About this exercise
The records that follow are to be given again exactly, with their pictures omitted.

*** Opening of Provided records ***

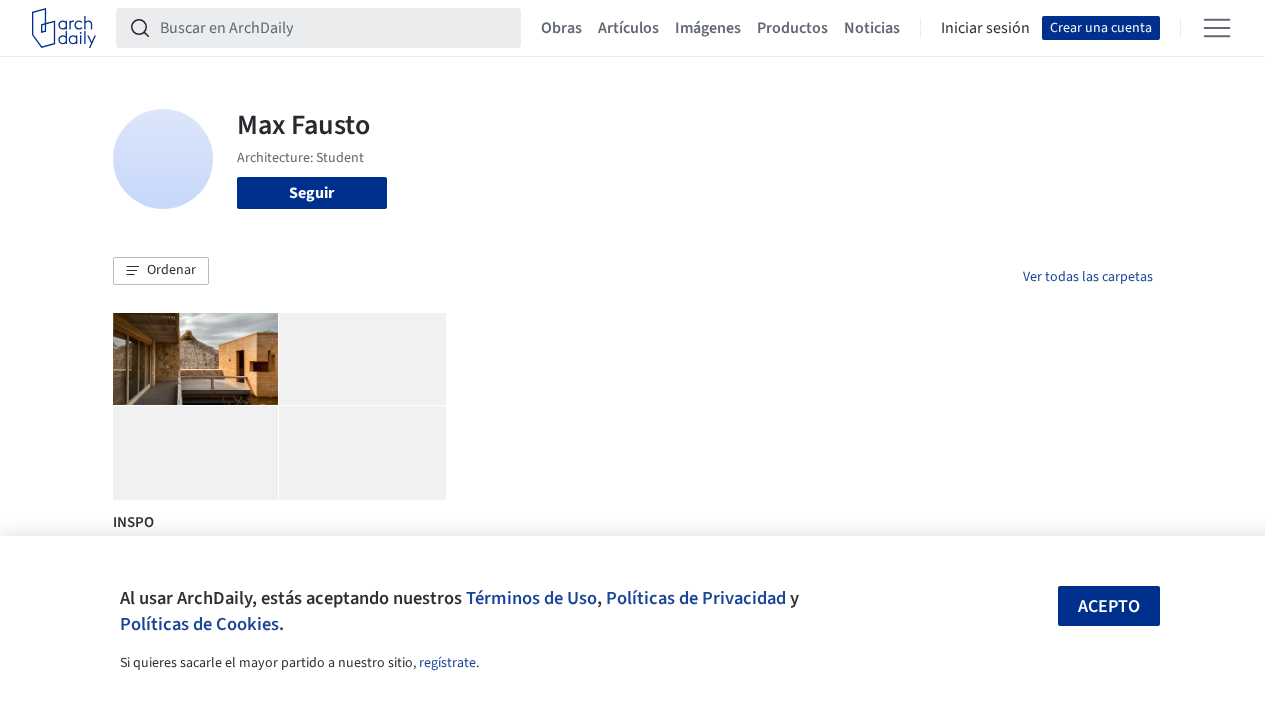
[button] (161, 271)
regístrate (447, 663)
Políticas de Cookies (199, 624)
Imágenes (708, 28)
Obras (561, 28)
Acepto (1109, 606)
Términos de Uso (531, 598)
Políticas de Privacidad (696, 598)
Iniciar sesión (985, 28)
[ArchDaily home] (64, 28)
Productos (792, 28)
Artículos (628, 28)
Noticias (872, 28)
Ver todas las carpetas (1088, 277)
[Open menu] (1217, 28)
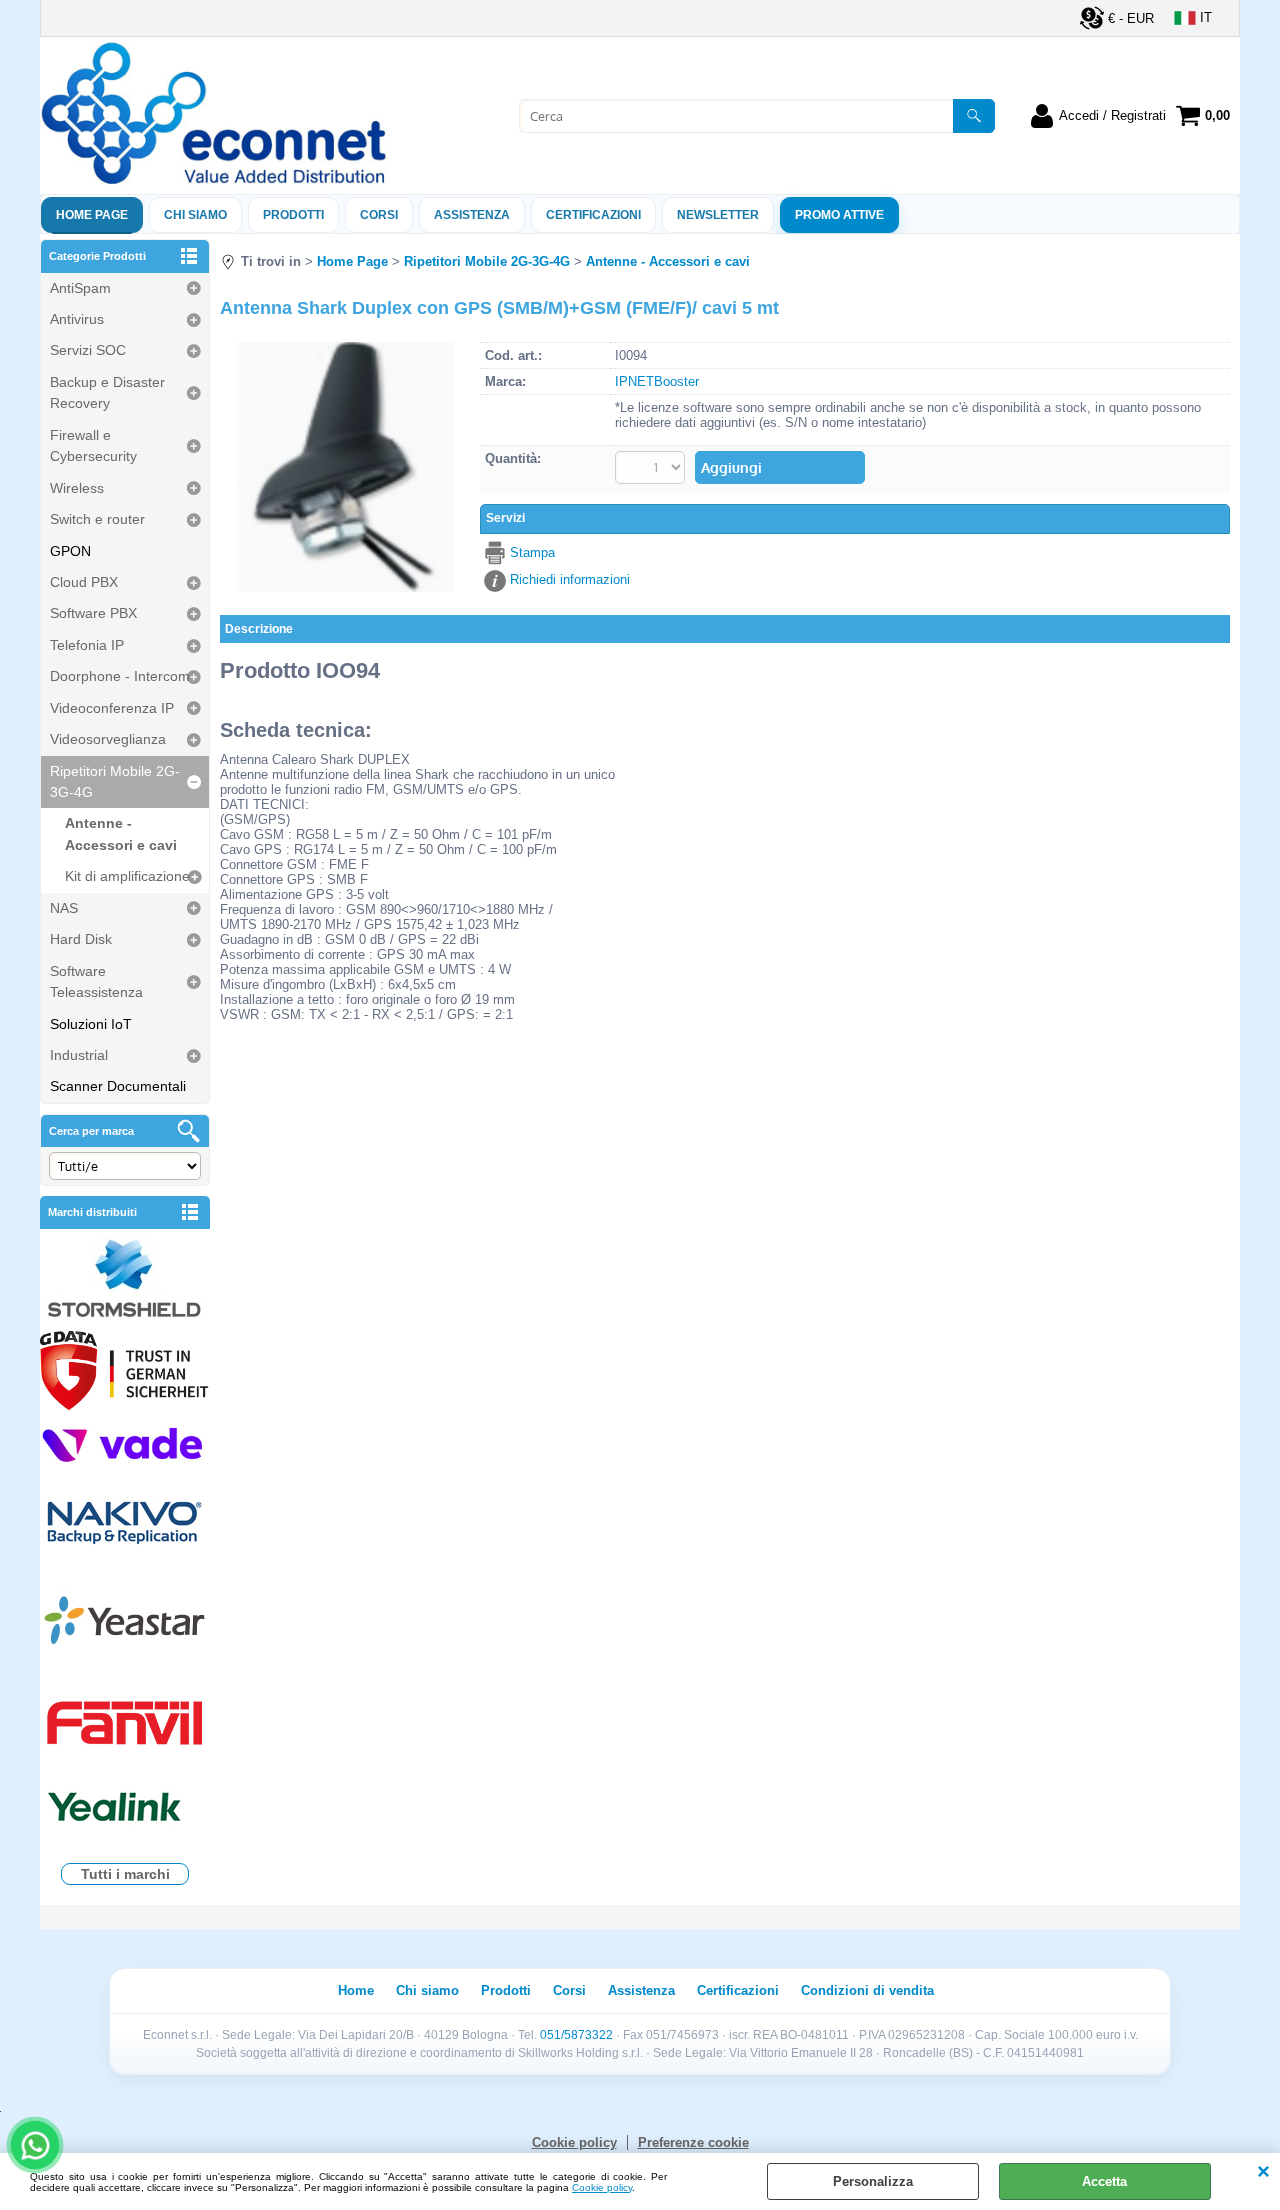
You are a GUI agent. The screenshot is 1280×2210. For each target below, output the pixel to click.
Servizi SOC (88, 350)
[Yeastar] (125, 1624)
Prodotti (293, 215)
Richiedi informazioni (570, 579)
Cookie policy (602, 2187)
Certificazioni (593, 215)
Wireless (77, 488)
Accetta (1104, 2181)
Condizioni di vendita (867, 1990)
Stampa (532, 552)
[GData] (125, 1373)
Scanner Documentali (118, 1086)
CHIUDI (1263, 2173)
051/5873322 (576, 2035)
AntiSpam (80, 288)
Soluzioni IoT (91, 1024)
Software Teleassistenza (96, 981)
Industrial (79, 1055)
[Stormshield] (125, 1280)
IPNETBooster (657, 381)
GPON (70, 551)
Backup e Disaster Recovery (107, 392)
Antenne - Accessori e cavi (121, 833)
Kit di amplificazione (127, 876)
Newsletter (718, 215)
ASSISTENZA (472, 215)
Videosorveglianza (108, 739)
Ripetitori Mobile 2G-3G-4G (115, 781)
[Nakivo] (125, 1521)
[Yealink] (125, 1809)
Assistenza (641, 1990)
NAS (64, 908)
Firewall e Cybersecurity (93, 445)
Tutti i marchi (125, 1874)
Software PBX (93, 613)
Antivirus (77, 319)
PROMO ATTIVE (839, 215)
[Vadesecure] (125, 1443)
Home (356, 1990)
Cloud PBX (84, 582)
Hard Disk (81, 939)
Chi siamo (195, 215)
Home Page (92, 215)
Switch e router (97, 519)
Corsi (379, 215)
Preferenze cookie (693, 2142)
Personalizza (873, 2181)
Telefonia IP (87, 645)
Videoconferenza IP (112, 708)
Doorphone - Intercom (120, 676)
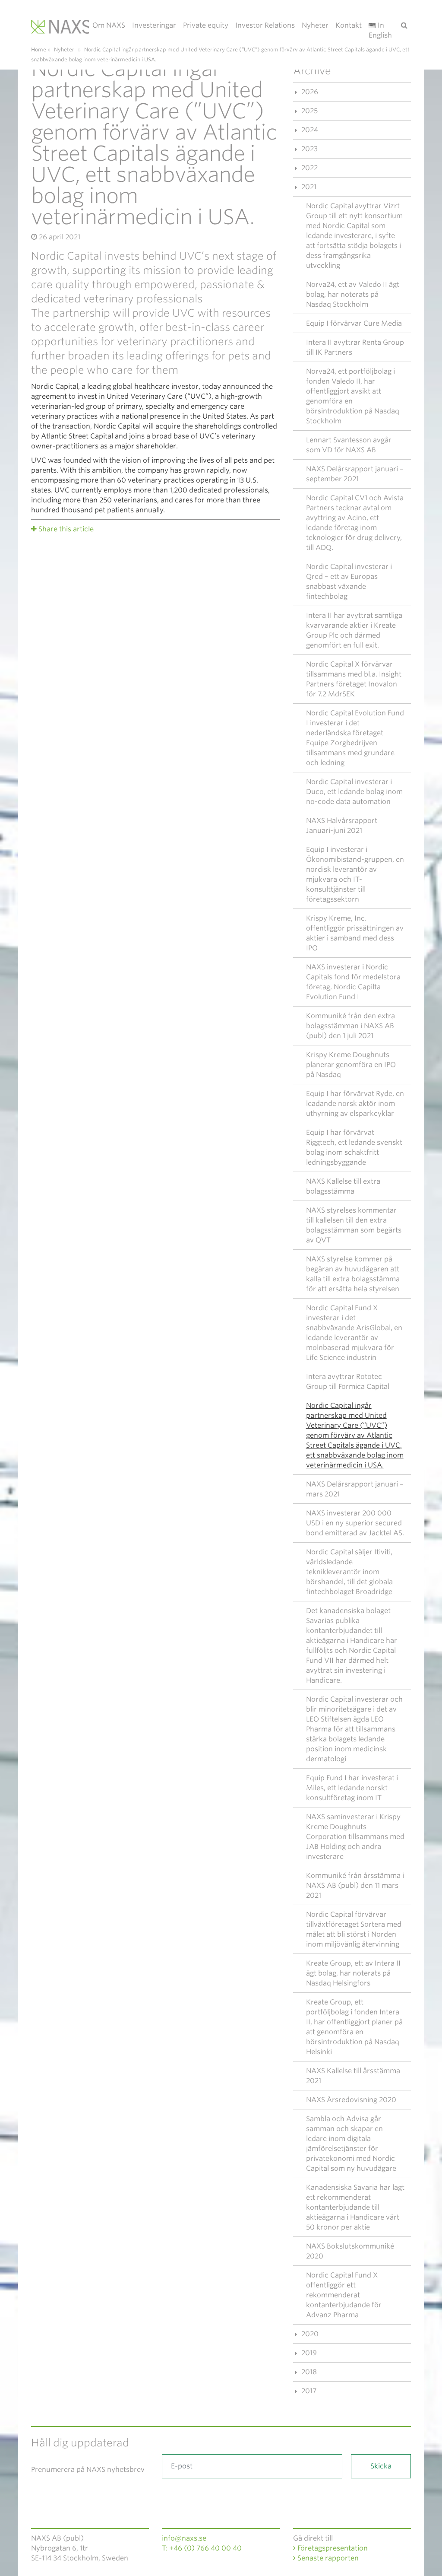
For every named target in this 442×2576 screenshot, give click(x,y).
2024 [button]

*** Close of Provided records ***

Response to this exercise
[button] (161, 271)
regístrate (447, 663)
Políticas de Cookies (199, 624)
Imágenes (708, 28)
Obras (561, 28)
Acepto (1109, 606)
Términos de Uso (531, 598)
Políticas de Privacidad (696, 598)
Iniciar sesión (985, 28)
[ArchDaily home] (64, 28)
Productos (792, 28)
Artículos (628, 28)
Noticias (872, 28)
Ver todas las carpetas (1088, 277)
[Open menu] (1217, 28)
You are a GUI agent. The screenshot is 1280×2210. For each target below, output the pixel to click.
Servizi SOC (88, 350)
[Yeastar] (125, 1624)
Prodotti (293, 215)
Richiedi informazioni (570, 579)
Cookie policy (602, 2187)
Certificazioni (593, 215)
Wireless (77, 488)
Accetta (1104, 2181)
Condizioni di vendita (867, 1990)
Stampa (532, 552)
[GData] (125, 1373)
Scanner Documentali (118, 1086)
CHIUDI (1263, 2173)
051/5873322 (576, 2035)
AntiSpam (80, 288)
Soluzioni IoT (91, 1024)
Software Teleassistenza (96, 981)
Industrial (79, 1055)
[Stormshield] (125, 1280)
IPNETBooster (657, 381)
GPON (70, 551)
Backup e Disaster Recovery (107, 392)
Antenne - Accessori e cavi (121, 833)
Kit di amplificazione (127, 876)
Newsletter (718, 215)
ASSISTENZA (472, 215)
Videosorveglianza (108, 739)
Ripetitori Mobile 2G-3G-4G (115, 781)
[Nakivo] (125, 1521)
[Yealink] (125, 1809)
Assistenza (641, 1990)
NAS (64, 908)
Firewall e Cybersecurity (93, 445)
Tutti i marchi (125, 1874)
Software PBX (93, 613)
Antivirus (77, 319)
PROMO ATTIVE (839, 215)
[Vadesecure] (125, 1443)
Home (356, 1990)
Cloud PBX (84, 582)
Hard Disk (81, 939)
Chi siamo (195, 215)
Home Page (92, 215)
Switch e router (97, 519)
Corsi (379, 215)
Preferenze cookie (693, 2142)
Personalizza (873, 2181)
Telefonia IP (87, 645)
Videoconferenza IP (112, 708)
Doorphone - Intercom (120, 676)
For every named target in this 442×2576 screenshot, give click(x,y).
2024 [button]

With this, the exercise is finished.